The "Scribes and the Pharisees"...we find this phrase very often in Jesus' words. What did he have against them? Was he then a sectarian too... dividing and categorising people by the group they belong to? No! Never! Jesus himself was a pharisee and he had disciples among pharisees, tax collectors and zealots. Then where is the justification for the usage of this phrase, 'the scribes and the pharisees'?

The phrase actually refers to, that category of people, need not be necessarily only the scribes and the pharisees, who consider the external signs and legalistic fulfillment more important or significant than the interior disposition. What we do is important, but why we do what we do, matters much more! The internal disposition with which something is carried out, truly determines the value of the act or the attitude. 

Righteousness often can remain a matter of image building or opinion creation. There are those who hire the media, buy it up or throttle it to control, in order to project themselves as they wish to be seen - not exactly was they really are! Every one of us wishes to give a pleasing and desirable image of ourselves to the world - there is nothing much wrong in this wish per se. But the problem lies in the fact that I hide, how much I hide, to what extent I go in order to hide and what I want to gain by hiding what I really am!

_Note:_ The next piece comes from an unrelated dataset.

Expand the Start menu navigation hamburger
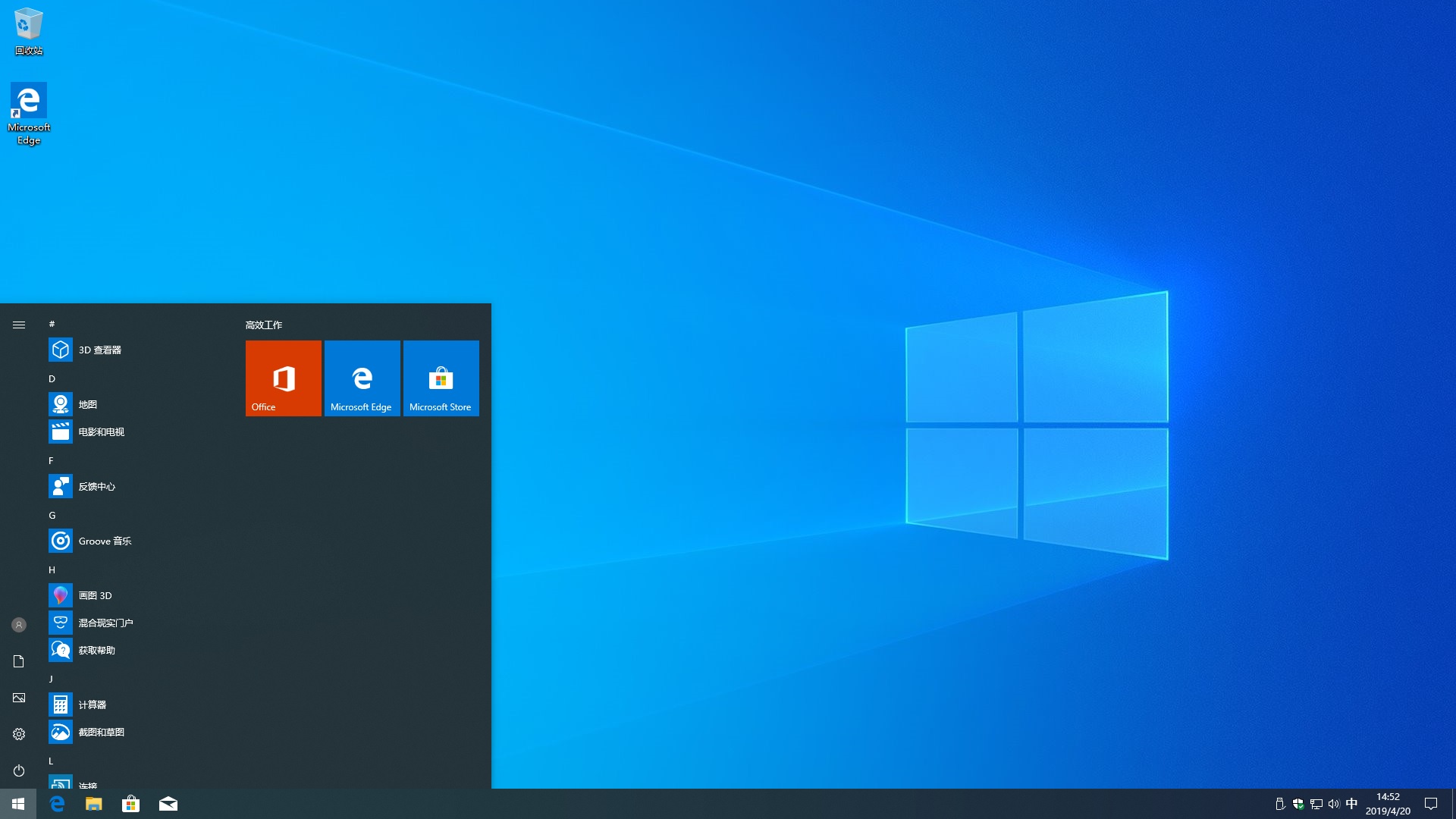 pyautogui.click(x=18, y=324)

Can I still fall under the category of the 'righteous', after all this image creation?

Jesus, explains today his version of righteousness - the Right Righteousness. It consists of meekness and humility, openness (lack of judgments) and acceptance, endurance and perseverance, and endless hopefulness. It consists of accepting who I really am and working on myself without pretensions. It consists of accepting the other as he or she is and trying to live as brothers and sisters in peace! 

Against these measures on the scale, where does my righteousness stand?